▶ _EXERCISE PROMPT_: All of the data, except its images, should be set down exactly as it appears.

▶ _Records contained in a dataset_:
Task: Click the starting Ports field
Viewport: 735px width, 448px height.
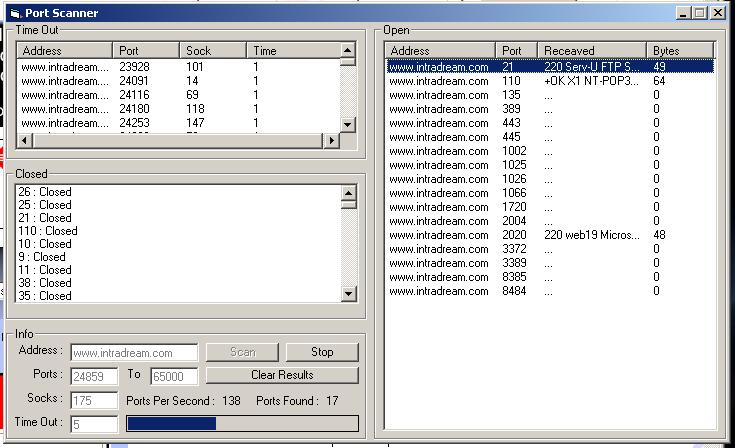Action: (x=94, y=377)
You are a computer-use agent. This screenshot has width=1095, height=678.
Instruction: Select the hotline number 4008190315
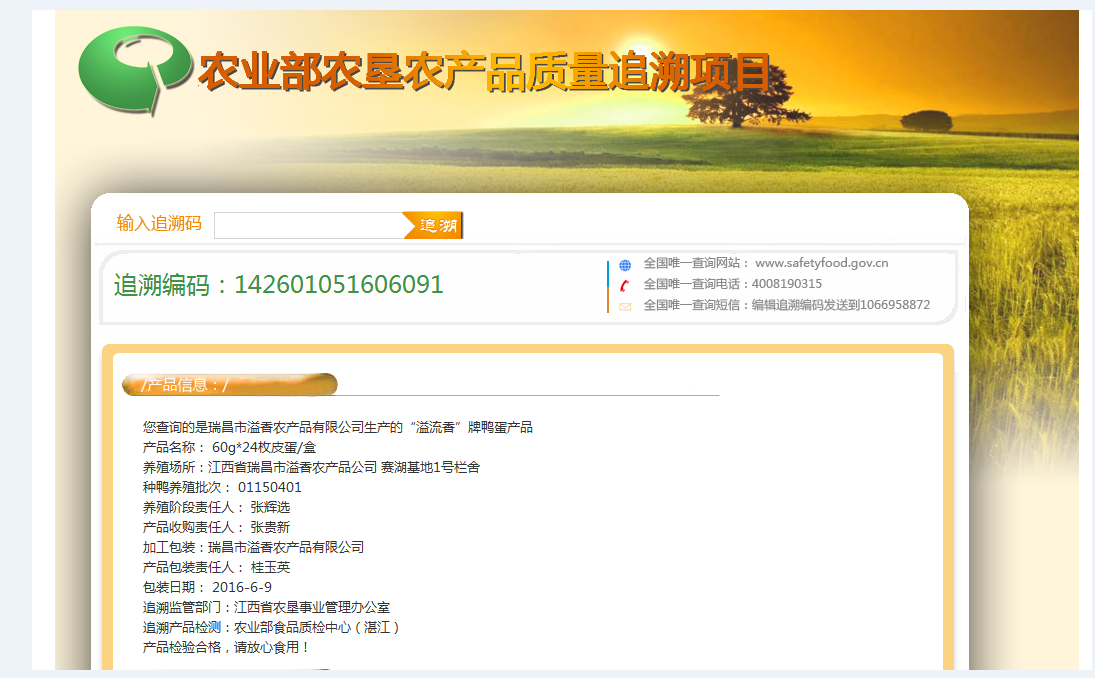(787, 284)
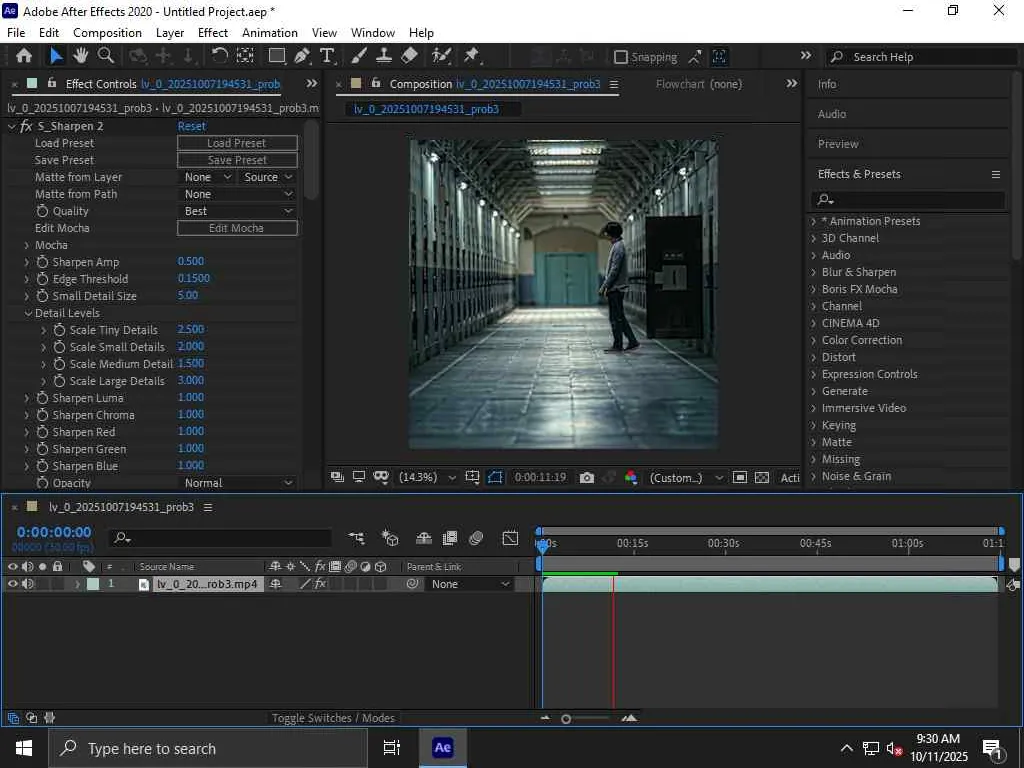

▶ _RESULT OF THIS EXERCISE_:
Task: Click the starting Ports field
Viewport: 735px width, 448px height.
Action: (x=94, y=377)
You are a computer-use agent. This screenshot has width=1095, height=678.
Instruction: Select the hotline number 4008190315
(787, 284)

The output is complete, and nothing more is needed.